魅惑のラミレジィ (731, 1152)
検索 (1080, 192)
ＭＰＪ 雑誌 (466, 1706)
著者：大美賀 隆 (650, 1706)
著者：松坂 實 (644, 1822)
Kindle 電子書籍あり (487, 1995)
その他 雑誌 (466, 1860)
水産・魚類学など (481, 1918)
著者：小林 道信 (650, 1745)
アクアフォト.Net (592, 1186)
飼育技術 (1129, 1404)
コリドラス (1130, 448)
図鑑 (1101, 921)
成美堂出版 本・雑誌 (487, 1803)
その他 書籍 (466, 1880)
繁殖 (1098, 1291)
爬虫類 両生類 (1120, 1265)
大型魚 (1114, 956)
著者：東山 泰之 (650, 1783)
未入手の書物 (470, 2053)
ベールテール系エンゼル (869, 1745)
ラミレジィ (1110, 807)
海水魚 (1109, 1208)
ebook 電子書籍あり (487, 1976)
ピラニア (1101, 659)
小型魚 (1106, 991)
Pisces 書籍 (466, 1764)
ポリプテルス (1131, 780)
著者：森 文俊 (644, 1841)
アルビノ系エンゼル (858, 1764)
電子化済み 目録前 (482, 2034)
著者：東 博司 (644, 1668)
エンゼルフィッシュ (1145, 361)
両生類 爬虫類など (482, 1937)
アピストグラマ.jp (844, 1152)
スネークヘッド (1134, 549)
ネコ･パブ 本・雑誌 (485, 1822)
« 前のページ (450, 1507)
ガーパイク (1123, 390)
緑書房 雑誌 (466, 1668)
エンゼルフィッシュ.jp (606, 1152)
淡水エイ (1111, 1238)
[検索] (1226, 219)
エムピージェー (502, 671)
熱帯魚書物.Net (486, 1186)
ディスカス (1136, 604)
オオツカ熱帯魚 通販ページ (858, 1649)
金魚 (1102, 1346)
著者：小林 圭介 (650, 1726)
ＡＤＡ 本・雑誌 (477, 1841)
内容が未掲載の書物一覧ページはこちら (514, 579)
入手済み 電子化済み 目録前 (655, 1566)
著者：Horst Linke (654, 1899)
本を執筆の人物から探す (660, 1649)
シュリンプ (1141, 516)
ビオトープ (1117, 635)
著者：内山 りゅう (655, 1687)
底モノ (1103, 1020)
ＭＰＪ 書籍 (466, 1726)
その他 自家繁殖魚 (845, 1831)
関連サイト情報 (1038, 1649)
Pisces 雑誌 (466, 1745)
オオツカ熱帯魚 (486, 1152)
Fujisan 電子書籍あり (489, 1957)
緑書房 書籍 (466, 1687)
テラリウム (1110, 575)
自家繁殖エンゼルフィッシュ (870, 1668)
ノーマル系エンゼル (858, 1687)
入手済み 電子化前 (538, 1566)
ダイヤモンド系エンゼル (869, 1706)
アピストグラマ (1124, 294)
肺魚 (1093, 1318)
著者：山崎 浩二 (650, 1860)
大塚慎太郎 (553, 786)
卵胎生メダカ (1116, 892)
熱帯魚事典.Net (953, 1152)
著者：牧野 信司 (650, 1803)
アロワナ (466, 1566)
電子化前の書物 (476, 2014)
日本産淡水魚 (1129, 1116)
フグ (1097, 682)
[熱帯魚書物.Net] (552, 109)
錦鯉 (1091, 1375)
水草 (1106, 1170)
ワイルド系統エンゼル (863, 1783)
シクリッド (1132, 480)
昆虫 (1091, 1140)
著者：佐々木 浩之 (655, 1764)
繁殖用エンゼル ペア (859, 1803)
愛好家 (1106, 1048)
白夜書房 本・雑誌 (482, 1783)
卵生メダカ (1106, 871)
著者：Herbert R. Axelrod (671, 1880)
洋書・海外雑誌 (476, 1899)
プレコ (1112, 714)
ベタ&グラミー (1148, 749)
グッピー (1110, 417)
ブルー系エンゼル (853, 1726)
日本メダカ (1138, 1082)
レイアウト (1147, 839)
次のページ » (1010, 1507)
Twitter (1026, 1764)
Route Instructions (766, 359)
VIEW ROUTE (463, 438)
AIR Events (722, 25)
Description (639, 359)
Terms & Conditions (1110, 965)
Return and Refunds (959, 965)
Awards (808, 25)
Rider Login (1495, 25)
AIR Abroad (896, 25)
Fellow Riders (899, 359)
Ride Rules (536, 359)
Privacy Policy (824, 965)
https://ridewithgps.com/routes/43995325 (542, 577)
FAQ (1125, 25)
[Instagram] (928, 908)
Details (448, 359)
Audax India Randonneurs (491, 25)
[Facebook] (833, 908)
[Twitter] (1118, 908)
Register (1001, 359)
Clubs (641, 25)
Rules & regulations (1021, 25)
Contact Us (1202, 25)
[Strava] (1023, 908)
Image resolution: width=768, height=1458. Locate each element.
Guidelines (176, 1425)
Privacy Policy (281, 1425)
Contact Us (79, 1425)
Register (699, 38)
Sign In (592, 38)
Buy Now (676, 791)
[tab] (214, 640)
--
YOUR ASSIGNMENT
Repeat word for word the lines above that run from the line containing "Clubs (641, 25)" through the line containing "Register (699, 38)", both ends included, and nothing else.

SOLUTION TO THIS TASK
Clubs (641, 25)
Rules & regulations (1021, 25)
Contact Us (1202, 25)
[Strava] (1023, 908)
Image resolution: width=768, height=1458. Locate each element.
Guidelines (176, 1425)
Privacy Policy (281, 1425)
Contact Us (79, 1425)
Register (699, 38)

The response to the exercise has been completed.